The project is aimed at a primarily theoretical investigation in Dynamic Pricing and Revenue Management, drawing from Applied Probability and Mathematical Statistics, and contributing to these areas.

Applicants should have a first-class degree in a quantitative discipline (Mathematics, Physics, Engineering, Theoretical Computer Science) and an aptitude for mathematics (with a view to developing new theory and proofs). A strong candidate will have substantial background and interest in probability and mathematical statistics; the ability to pursue independent study; and an ambition to pursue an academic career.

The exact nature of the investigation will depend on the student’s strengths and interest. The problem is likely to feature an exploration-exploitation tradeoff. Relevant literature includes:

1. Pricing models in which an unknown demand function is estimated (non-parametrically or parametrically) from independent, identically distributed demand observations [Besbes and Zeevi 2009, den Boer and Zwart 2015]. From the methodology viewpoint, large-deviation results [Dembo and Zeitouni 1998, Borovkov 1998] appear to be essential to such investigations.

2. Stochastic multi-armed bandits [Lai and Robbins 1985, Burnetas and Katehakis 1996].

The primary project supervisor is Athanassios (Thanos) N. Avramidis. Recent work has been on the development of algorithms and the study of convergence of the expected loss (the regret) for a finite-state, finite-action Markov Decision Process model similar to that in [den Boer and Zwart 2015], but where finitely many unknown purchase probabilities are estimated non-parametrically. While stochastic-bandit methods apply in principle to this setting [Burnetas and Katehakis 1996], the exponential growth of the number of policies in the problem size (inventory level and number of selling periods) appears to pose an insurmountable obstacle. An initial investigation could focus in a setting similar to those discussed above.


References

Besbes, O. and A. Zeevi, ``Dynamic Pricing Without Knowing the Demand Function: Risk Bounds and Near-Optimal Algorithms'', Operations Research, Vol. 57, No. 6, 2009, pp. 1407--1420.

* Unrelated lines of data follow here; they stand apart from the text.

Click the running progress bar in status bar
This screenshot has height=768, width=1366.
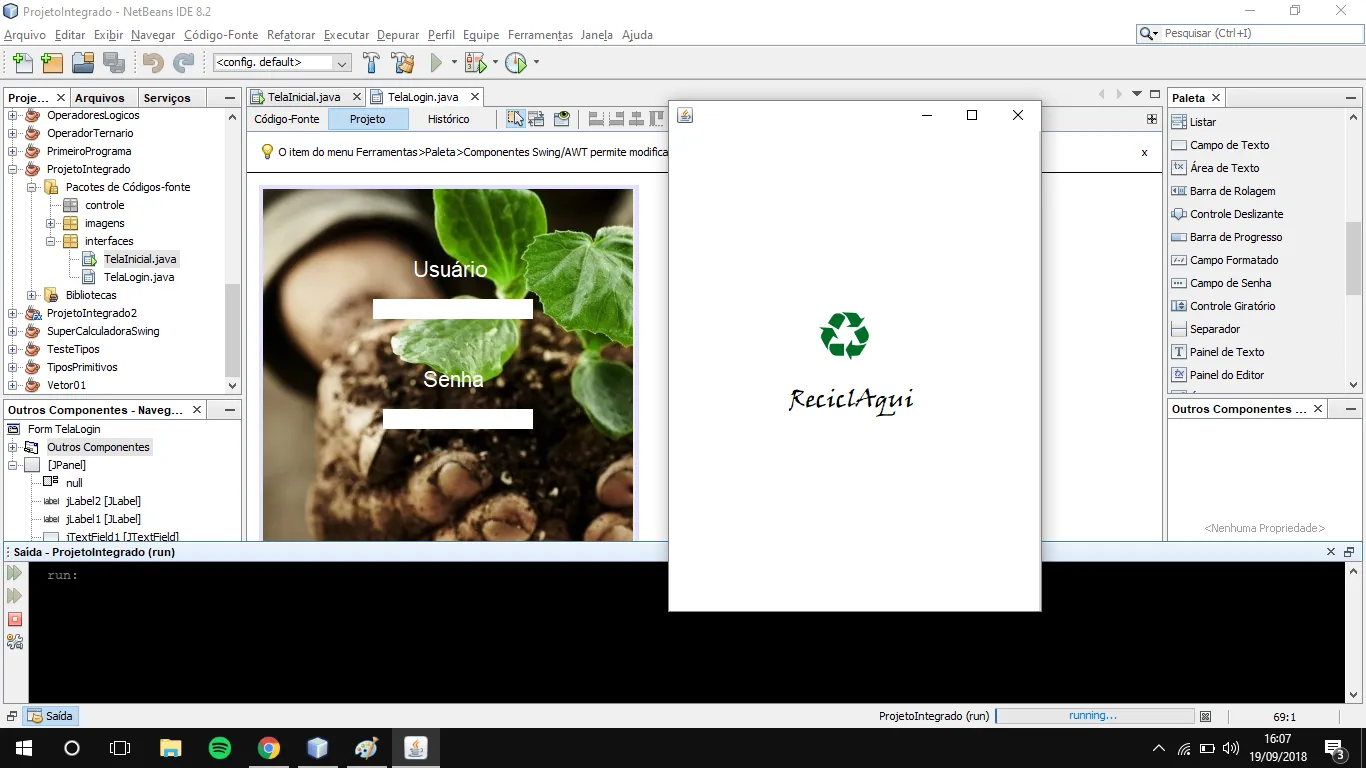point(1094,716)
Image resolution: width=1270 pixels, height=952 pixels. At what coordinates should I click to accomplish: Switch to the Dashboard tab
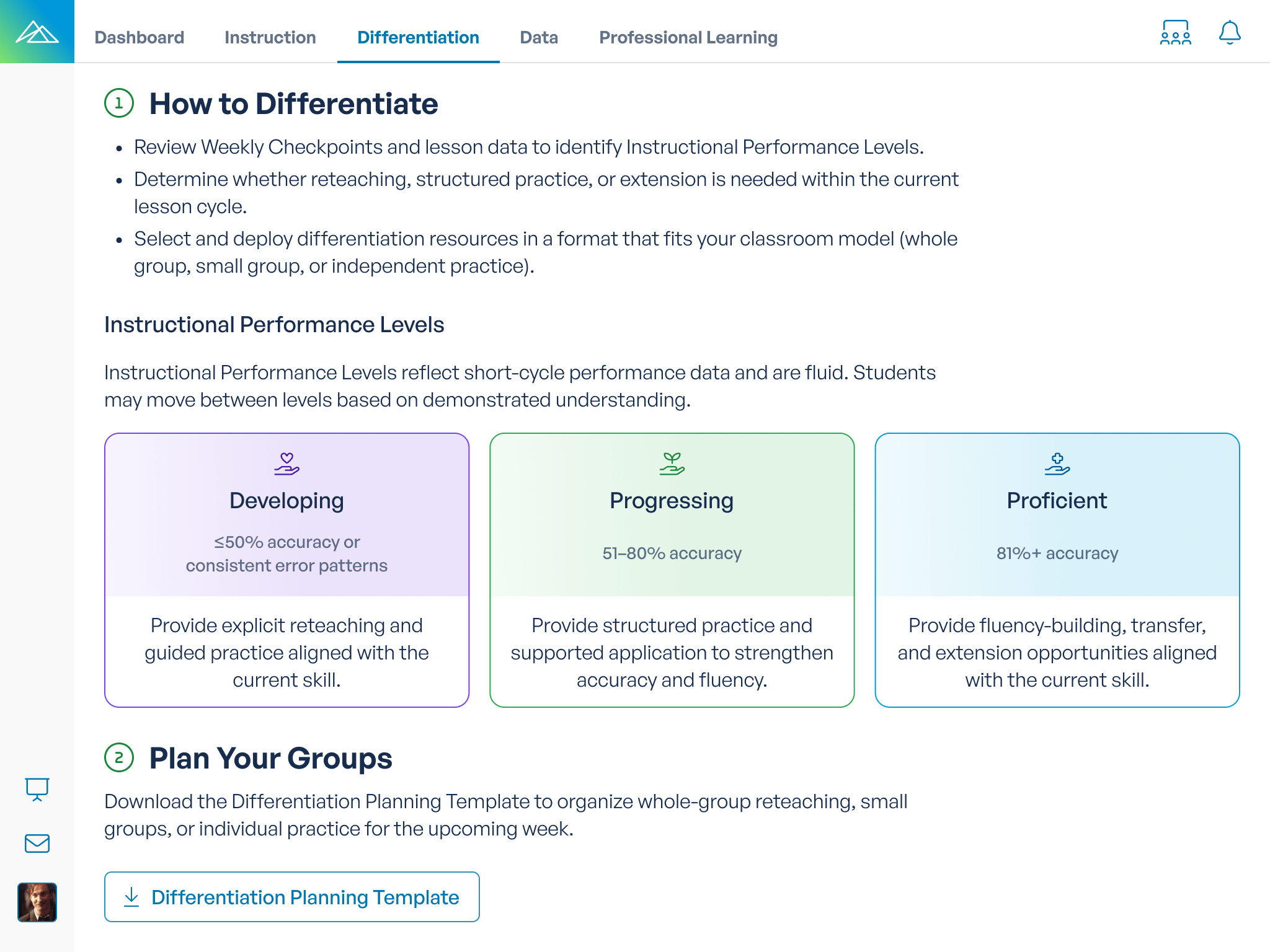(x=140, y=37)
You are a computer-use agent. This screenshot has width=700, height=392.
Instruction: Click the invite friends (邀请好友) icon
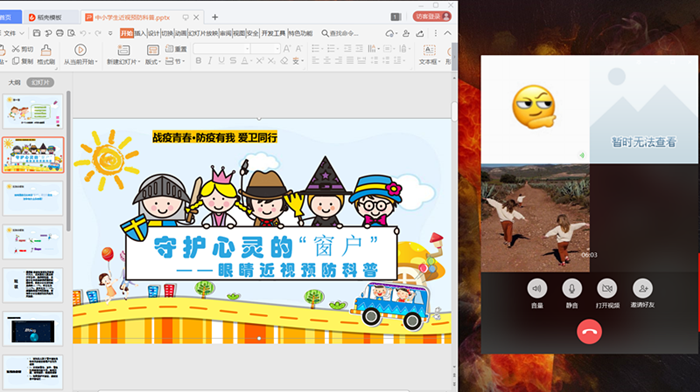pyautogui.click(x=642, y=288)
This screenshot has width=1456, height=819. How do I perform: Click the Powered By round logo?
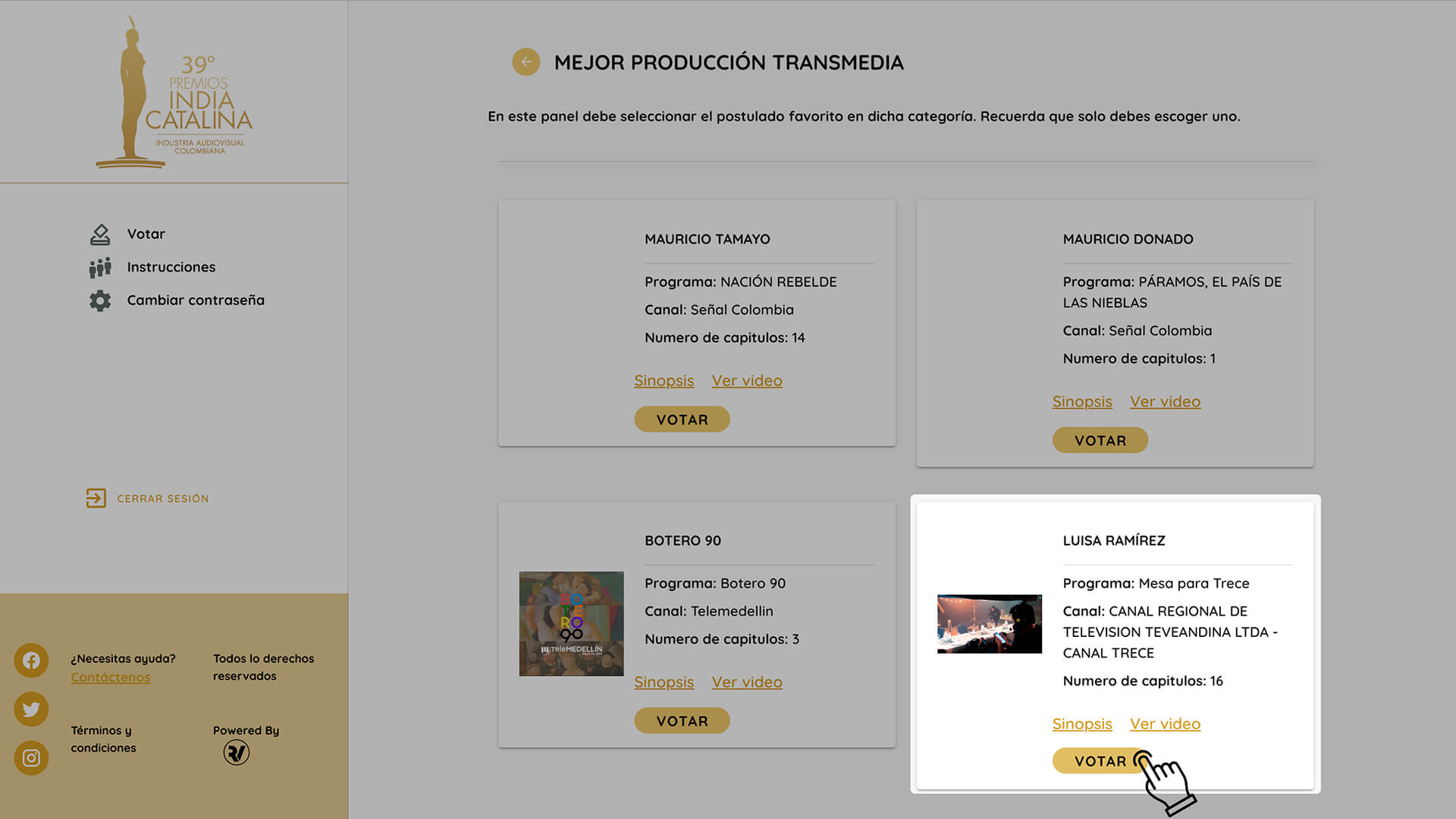coord(237,752)
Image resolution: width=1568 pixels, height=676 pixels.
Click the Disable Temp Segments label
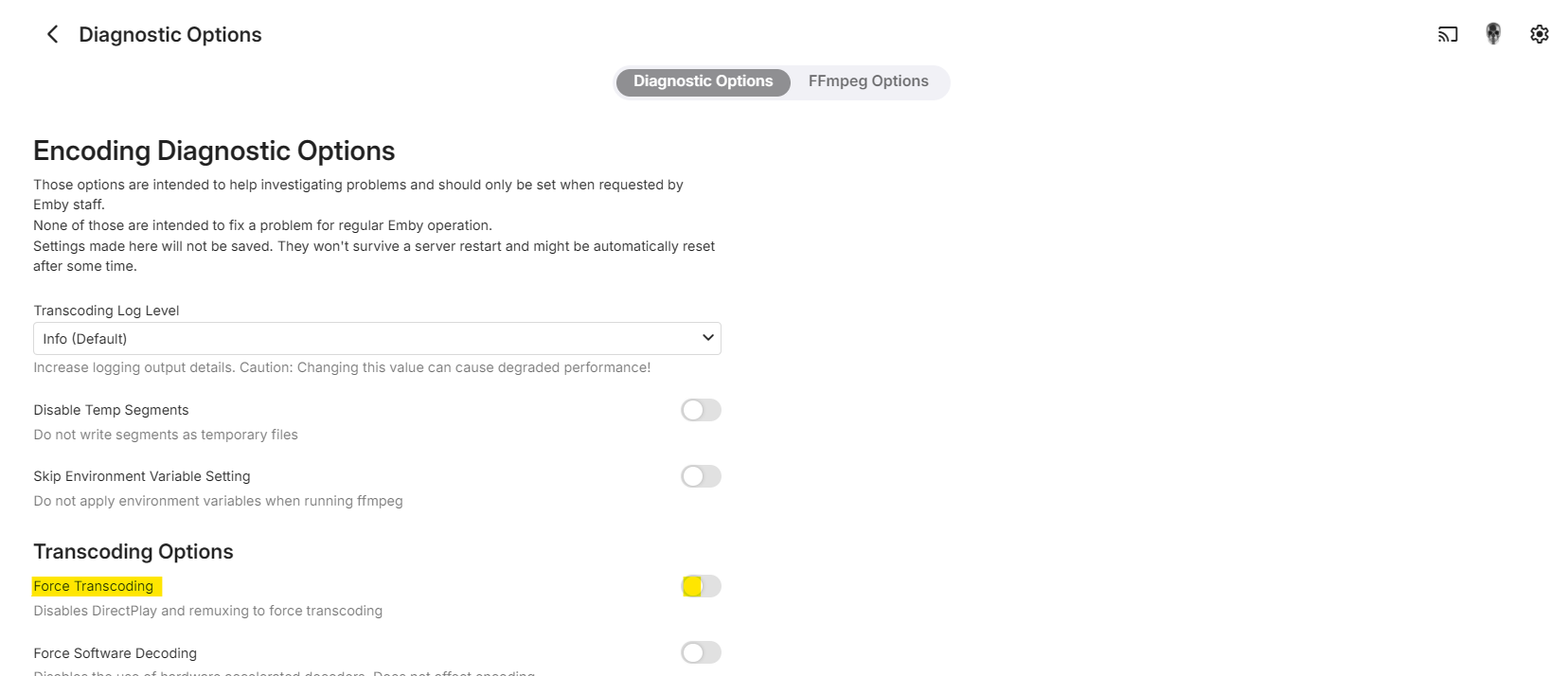pos(111,410)
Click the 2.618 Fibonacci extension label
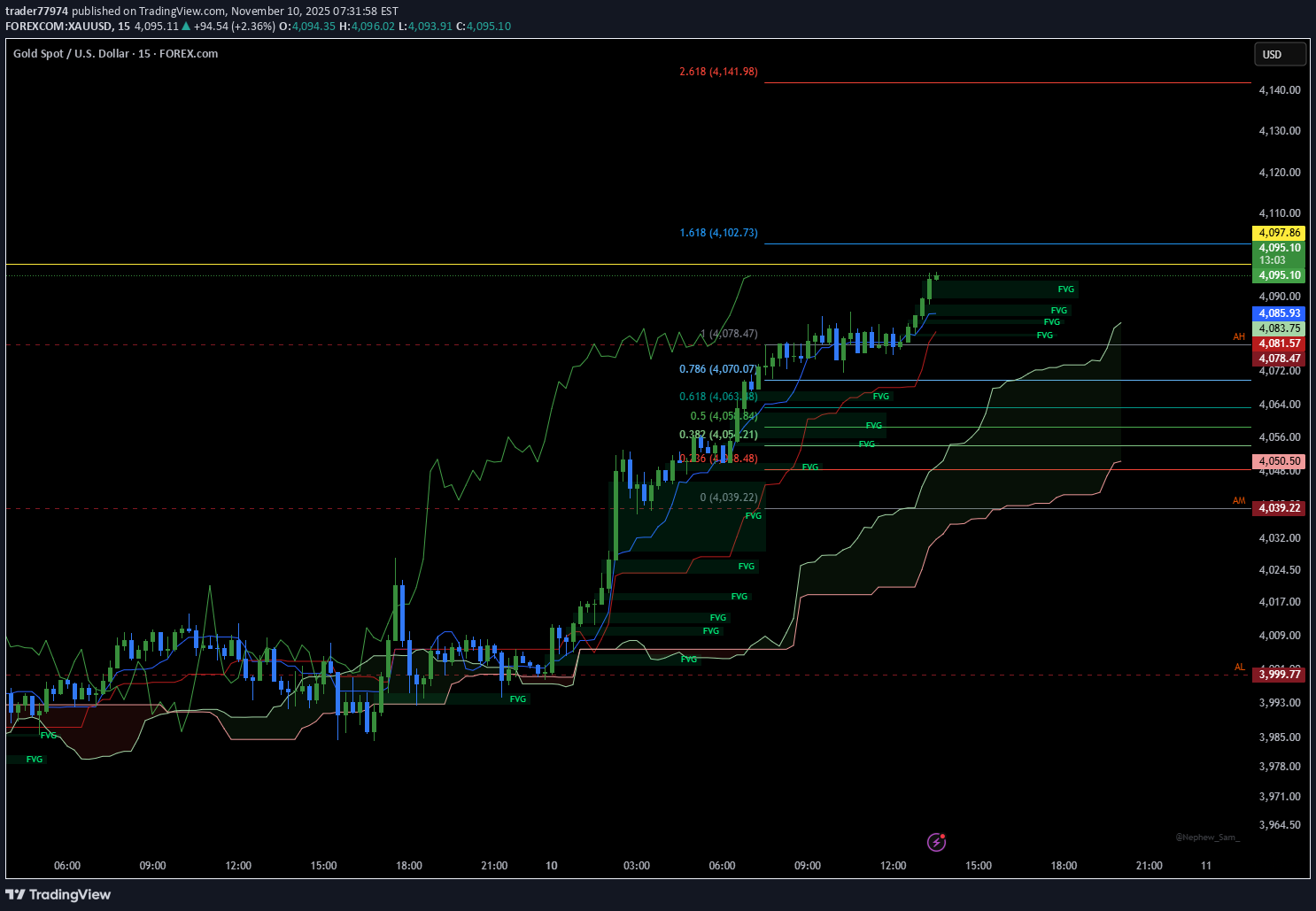This screenshot has width=1316, height=911. pos(717,72)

Borovkov, A. A., Mathematical Statistics, Gordon and Breach: Amsterdam, 1998.

Burnetas, A. N. and M. N. Katehakis, ``Optimal Adaptive Policies for Sequential Allocation Problems'', Advances in Applied Mathematics, Vol. 17, 1996, pp. 122--142.

Dembo, A. and O. Zeitouni, ``Large Deviation Techniques and Applications'', Springer, 1998.

den Boer, A. V. and B. Zwart, ``Dynamic pricing and learning with finite inventories'', Operations Research, Vol. 63, No. 4, 2015, pp. 965--978.

Lai, T. L. and H. Robbins, ``Asymptotically efficient adaptive allocation rules'', Advances in Applied Mathematics Vol. 6, 1985, pp. 4--22.